How it is Sheet has already shown, those who train professionals in public and private higher education in Brazil are, above all, white people. The science produced in Brazil is still very white — and, in some areas of knowledge, it is even whiter.

The two specialists are, however, alone in a group of men that has already been seen a lot around.

The transition list ranges from the physicist Sergio Machado Rezende, minister of the portfolio from 2005 to 2011 (thus encompassing part of Lula’s two terms) to Luiz Antônio Elias, who was a strong secretary of the MCTI (Ministry of Science, Technology and Innovation ) from the period of Rezende until a few years later. He was also in the federal science portfolio under President Dilma Rousseff (PT).

There is yet another ex-minister in the group: Celso Pansera (today in the PT), who commanded the portfolio at the end of Dilma’s second term. He stayed until just before the impeachment of the president, in 2016.

Engineer Glaucius Oliva, from the Physics Institute of USP in São Carlos, has also been with Lula-Dilma. He chaired CNPq, the federal science promotion agency linked to the Ministry of Science, from 2011 to 2015.

This was after assuming a management position at the same CNPq, in 2010, shortly after winning the USP rectory elections and, controversially, not being appointed by then governor José Serra, from the PSDB (at the time, the person who took over was the 2nd place, the jurist João Grandino Rodas).

And most importantly: Oliva is also the name behind Science without Borders, the main exchange program in the country’s history — and star of Dilma’s science management. A signal, perhaps, that the program is redesigned.

There are new names on Lula’s list, of course. And pretty strong. The main one is USP physicist Ricardo Galvão, former director of the National Institute for Space Research (Inpe), fired by the government of Jair Bolsonaro (PL) because he showed that the Amazon was being devastated in a significant way.

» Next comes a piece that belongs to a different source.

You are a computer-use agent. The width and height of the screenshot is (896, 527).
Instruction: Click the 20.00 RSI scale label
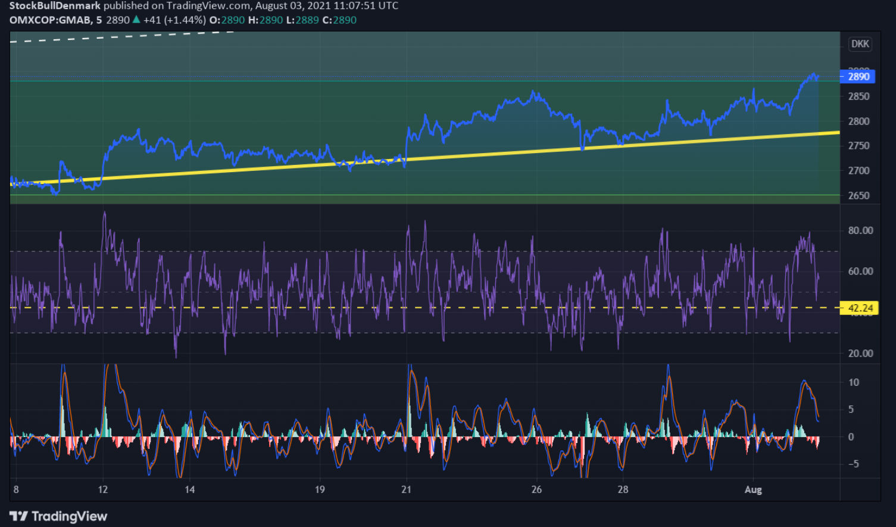[x=860, y=353]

At the time, Inpe satellites showed that more than 1,000 km² of Amazon rainforest were cut down in the first half of July 2019, an increase of 68% compared to the same period of the previous year.

In one of the main denialist signs of the federal government, even before the pandemic, INPE’s data were rejected and Galvão was exonerated on the grounds that he could be “at the service of some NGO”.

Now, after unsuccessfully applying for a vacancy for federal deputy for the Network, Galvão has been one of the main names quoted for important positions in science in Lula’s new administration — in clear contrast to the Bolsonarist administration in the area, considered a real disaster.

Precisely because it was a disaster, the “simple” technical composition of Lula’s list already brings some relief. The lack of diversity, however, does not go down.

Low female participation does not dialogue with science itself. A few years ago, women already accounted for half of national scientific production — which is quite significant. This means that they sign around 50% of scientific articles with authors linked to research institutions in Brazil.

Even so, they are still rare in leadership positions in academia and science policy. They have never occupied, for example, the effective position of command of the MCTI since the portfolio was created, in 1985. The only —and brief— exception was Emília Maria Silva Ribeiro Curi, who temporarily took over the portfolio in 2016, after the departure of Celso Pansera. A scenario that, clearly, Lula could change.

Suggestions? Several: the biomedical Helena Nader who is president of the ABC (Brazilian Academy of Sciences), the epidemiologist not appointed to the rectory of Ufes (Federal University of Espírito Santo), Ethel Maciel, the physicist Marcia Barbosa, the microbiologist Natalia Pasternak, the immunologist Ester Sabino who made the genome of the coronavirus in record time. And so on.

In a presidential election in which science was so present, for example, in debates on Covid, the Amazon and hunger, it is also necessary for its technical staff to pay special attention —and to be innovative. A woman at the Ministry of Science would be a great plot twist in Lula’s plot.